Seniors use tech to communicate, connect
Anita Kamiel, a nurse and home health care agency owner, reported on the hot trends of internet and social media use among the elderly in on HuffingtonPost.com in a blog post updated March 8, 2017.
For seniors, their increasing technology use seems to counteract decreasing independence and the potential for isolation. They use technology to connect with loved ones, friends and others who share their concerns or interests or who can answer their questions. As they become older and more housebound, the internet will likely take a bigger role in helping people to maintain a connection to the outside world—even though they can’t physically get there. In fact, researchers have found the internet use helps reduce isolation, loneliness, and symptoms of depression, according to HuffingtonPost.com.
They use online resources for information and education about health issues, current events and more. The internet allows them to virtually travel and check on book reviews. Especially Facebooking and Skyping are popular among the senior set, Kamiel wrote.
Universities and groups, including AARP, are tapping into seniors’ desires to learn about computers by giving them access to classes and programs, according to Kamiel.
What it means to senior living communities
It means tech-savvy baby boomers will increasingly expect and demand amenities like Wi-Fi and more. The problem is retrofitting older communities with technology isn’t necessarily easy.
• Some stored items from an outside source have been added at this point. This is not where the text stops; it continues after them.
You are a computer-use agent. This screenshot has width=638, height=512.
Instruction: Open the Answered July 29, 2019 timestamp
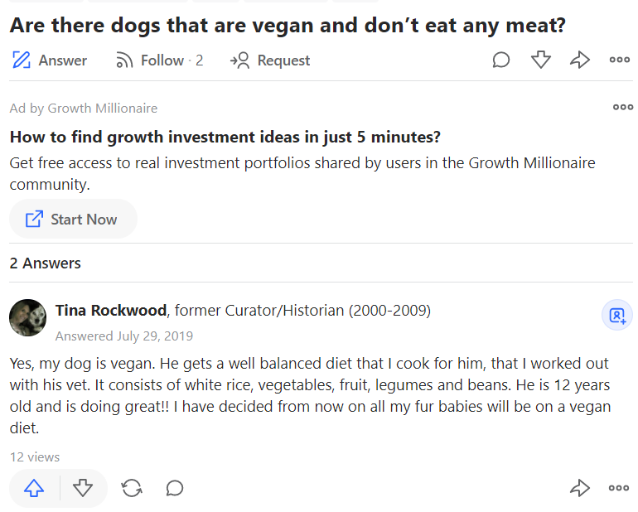coord(124,336)
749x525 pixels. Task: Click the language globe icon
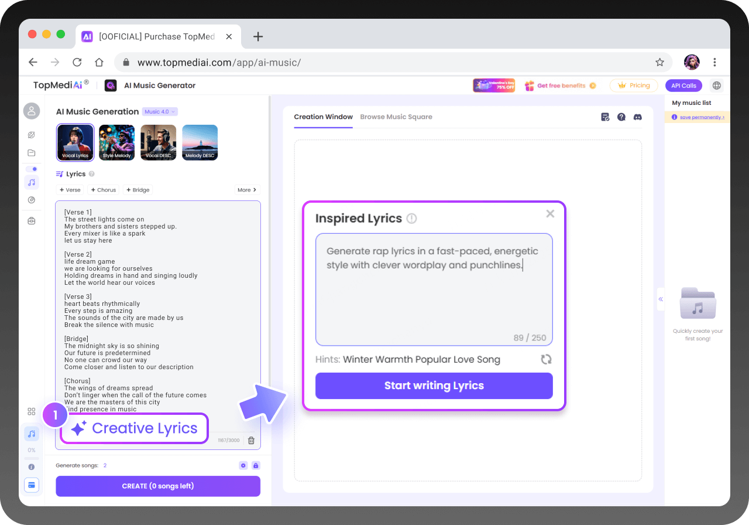coord(716,86)
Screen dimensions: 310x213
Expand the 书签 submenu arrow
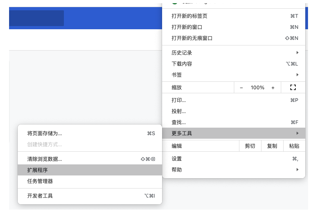pos(297,75)
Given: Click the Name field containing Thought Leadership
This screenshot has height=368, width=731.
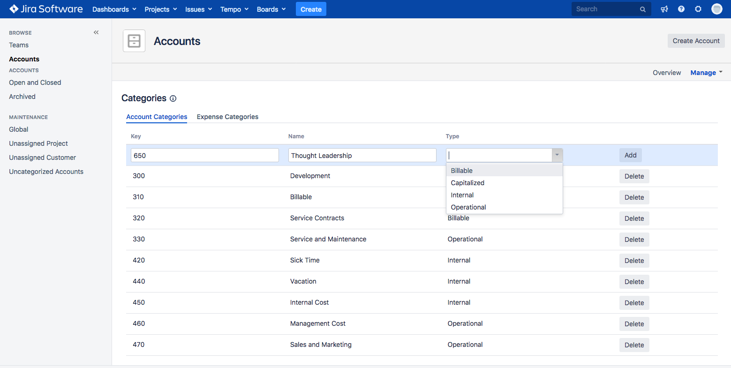Looking at the screenshot, I should tap(362, 156).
Alana Stramowski wrote an article published March 30, 2017, in Senior Housing News that making the transition is especially difficult now when some of the residents don’t want anything to do with technology and others demand it.
According to Stramowski’s article, some communities are testing smart apartments to determine which tech options are important and which aren’t. Motion sensors that trigger lights at night and voice controls to ask for help, as well as adjust temperature and lighting, were among the smart home features being tested.
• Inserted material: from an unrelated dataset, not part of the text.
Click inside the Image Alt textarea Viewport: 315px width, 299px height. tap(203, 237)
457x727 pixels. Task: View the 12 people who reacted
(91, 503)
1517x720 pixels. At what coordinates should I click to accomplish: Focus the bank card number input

While the research is ongoing, early findings include that residents don’t particularly like smart features such as being able to open a door without getting up from a chair. One community tested a robot—a cool idea that didn’t get off the ground because residents didn’t know how to use it.
The point is, according to Stramowski’s article, that the goal shouldn’t be to implement technology for technology’s sake. It’s more to include technology features that will make residents want to be in senior living communities–not have to be in these communities.
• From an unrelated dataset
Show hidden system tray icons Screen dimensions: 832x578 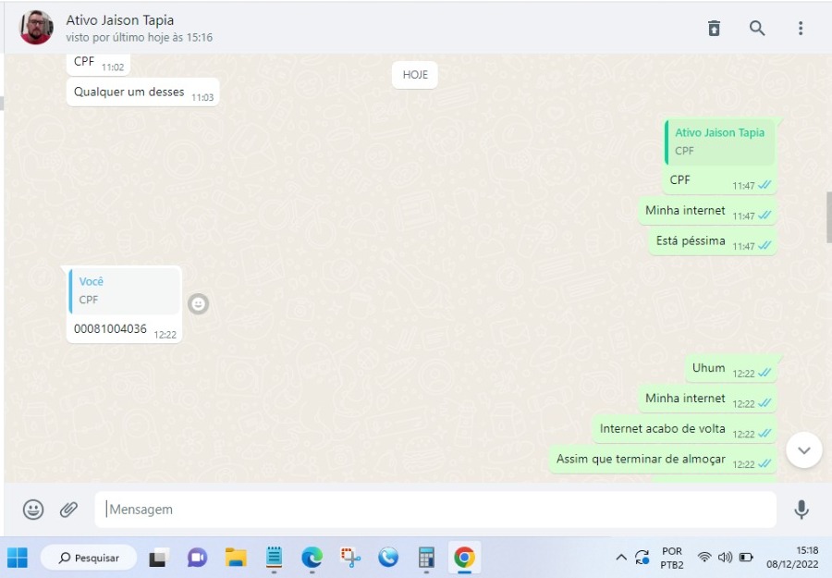pos(620,558)
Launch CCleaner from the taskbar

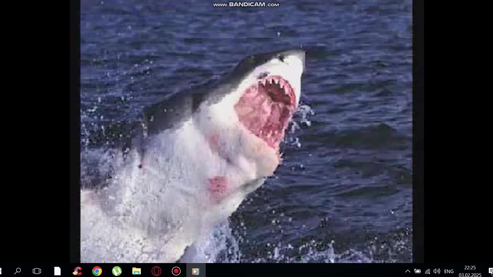pos(77,271)
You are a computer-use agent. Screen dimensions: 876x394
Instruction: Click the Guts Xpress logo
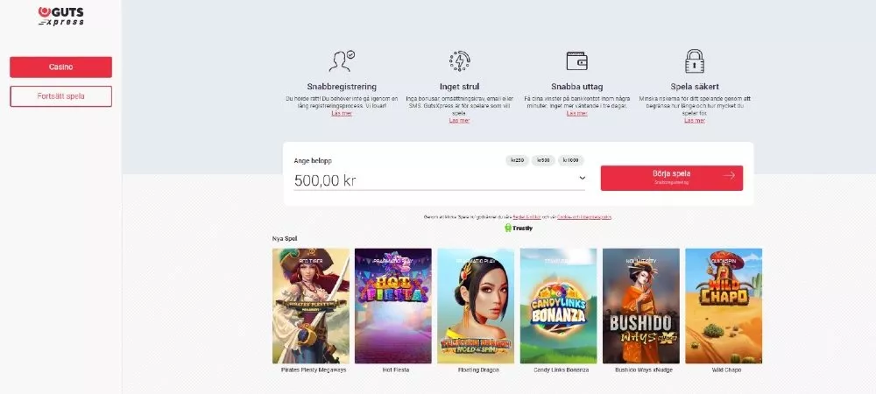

Even virtual reality headsets, which still seem to be making their way into the mainstream, can offer benefits in the senior housing space, according to a piece written by Mary Kate Nelson and published March 27, 2017, on SeniorHousingNews.com. Nelson cites the example of Rendever Health, a startup by Massachusetts Institute of Technology graduate students. The company is developing virtual reality software specifically for use in assisted living communities. By wearing the goggles in the comfort of their homes, seniors can virtually travel to their bucket list destinations or explore the street on which they grew up. Some senior housing providers have adopted Rendever’s service, while others have tried virtual reality technology without Rendever’s help, according to Nelson.
According to the article, seniors of all mental, thinking, and reasoning abilities enjoy virtual reality experiences. Seniors should try the technology under supervision because it can cause motion sickness if one doesn’t use it correctly, Nelson wrote.
Like other technology experiences, including online social networking, virtual reality appears to have positive ripple effects, sparking conversations, helping people feel less dependent, and more.